Natalie Kerris, a spokeswoman for Cupertino, California- based Apple, declined to comment yesterday. Previously, the New York Times reported that Apple was working on a watch-like device.
Apple’s James Foster, senior director of engineering, and Achim Pantfoerder, another manager, are part of the efforts to introduce a wristwatch-style computer, according to the people. Apple has worked on wearable devices for tracking fitness in the past and never brought them to market, said one of the people.
Creating a watch involves unique challenges, particularly managing power demands so that the battery doesn’t need to be recharged every day. Google Inc. has been working on eyeglass- embedded computers and plans to introduce them in 2014.

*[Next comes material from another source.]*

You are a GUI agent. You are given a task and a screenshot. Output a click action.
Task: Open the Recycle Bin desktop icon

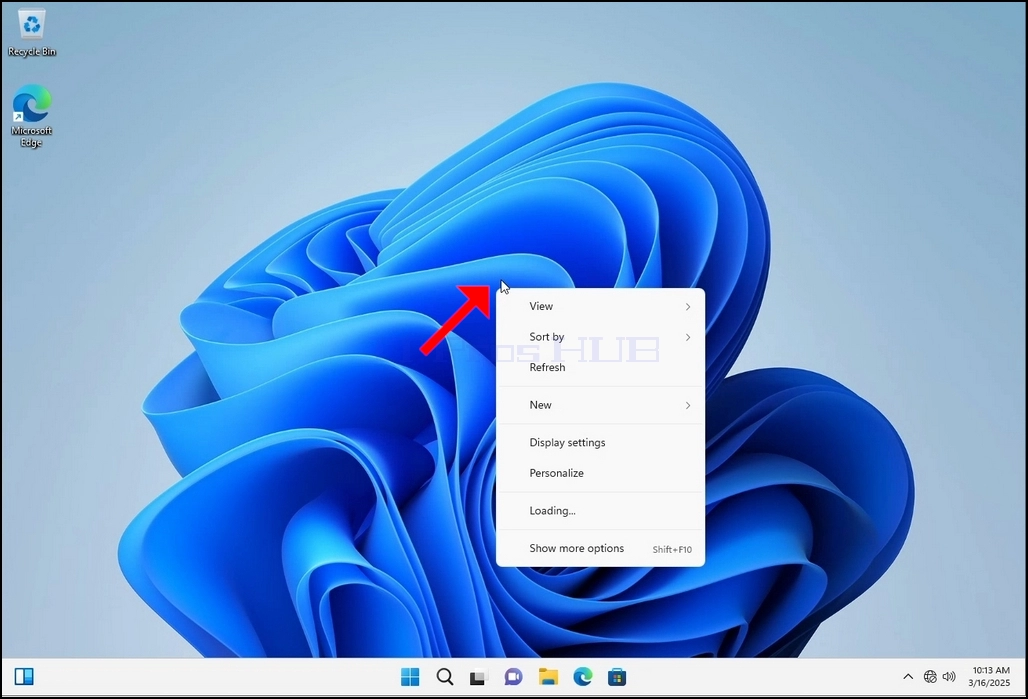(x=31, y=33)
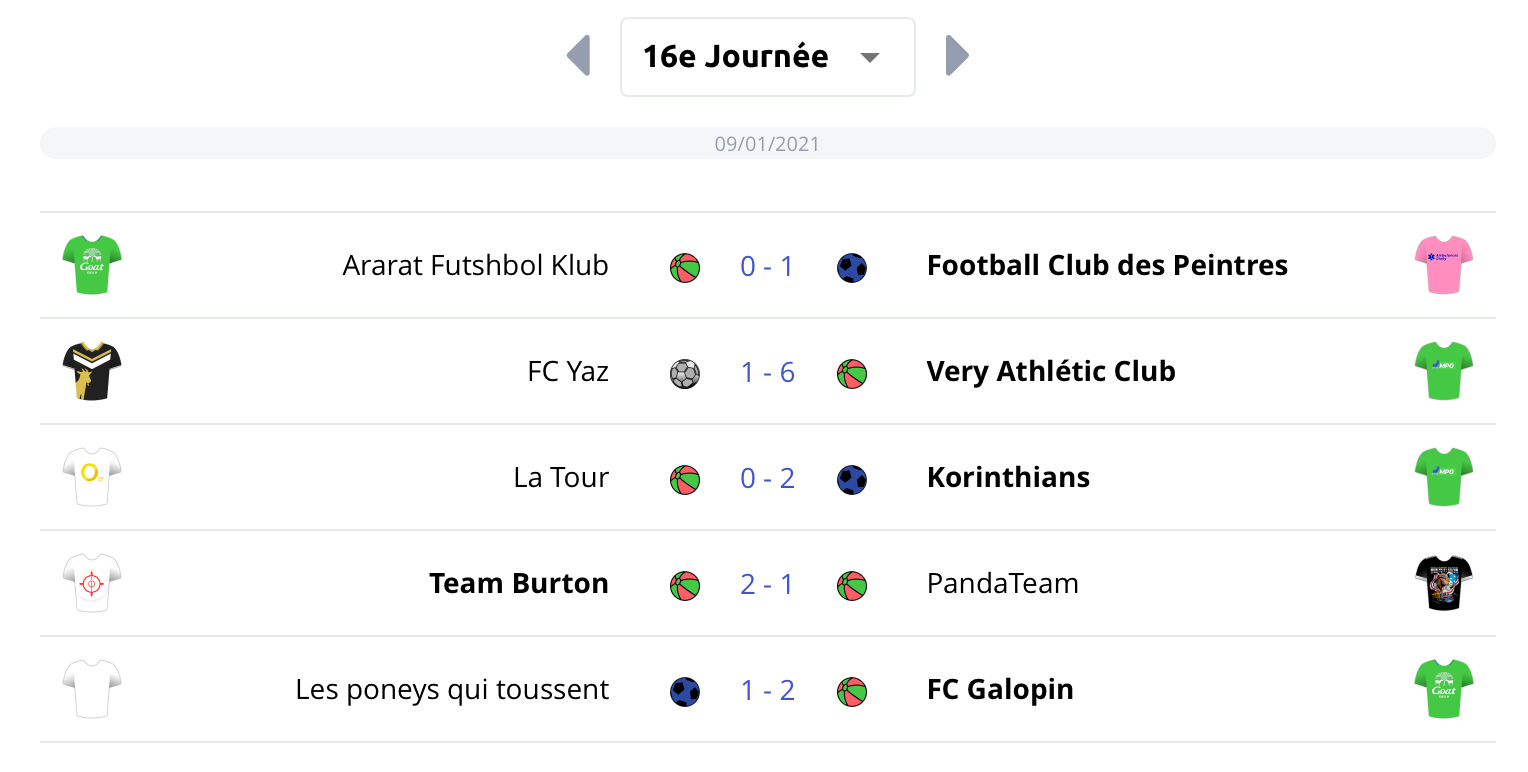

The introduction of a wearable computing device may signal a new direction for the consumer-electronics industry. Apple’s debut of the iPhone in 2007 and iPad in 2010 created the market for touch-screen smartphones and tablet computers that have been followed by companies such as Google, Samsung and Microsoft Corp.
Apple is right to invest in products such as watches, even if they don’t result in commercial products, said Josh Spencer, a fund manager at T. Rowe Price Group Inc.
“There’s more people that would wear an Apple watch than would wear Google glasses,” Spencer said.
Wearable machines for tracking fitness are already on the market from Nike Inc., Fitbit Inc. and other manufacturers.
Hon Hai Precision Industry Co., which assembles the iPhone, in 2001 invested in startup WIMM Labs, which designed a watch with a screen, Wi-Fi and Bluetooth.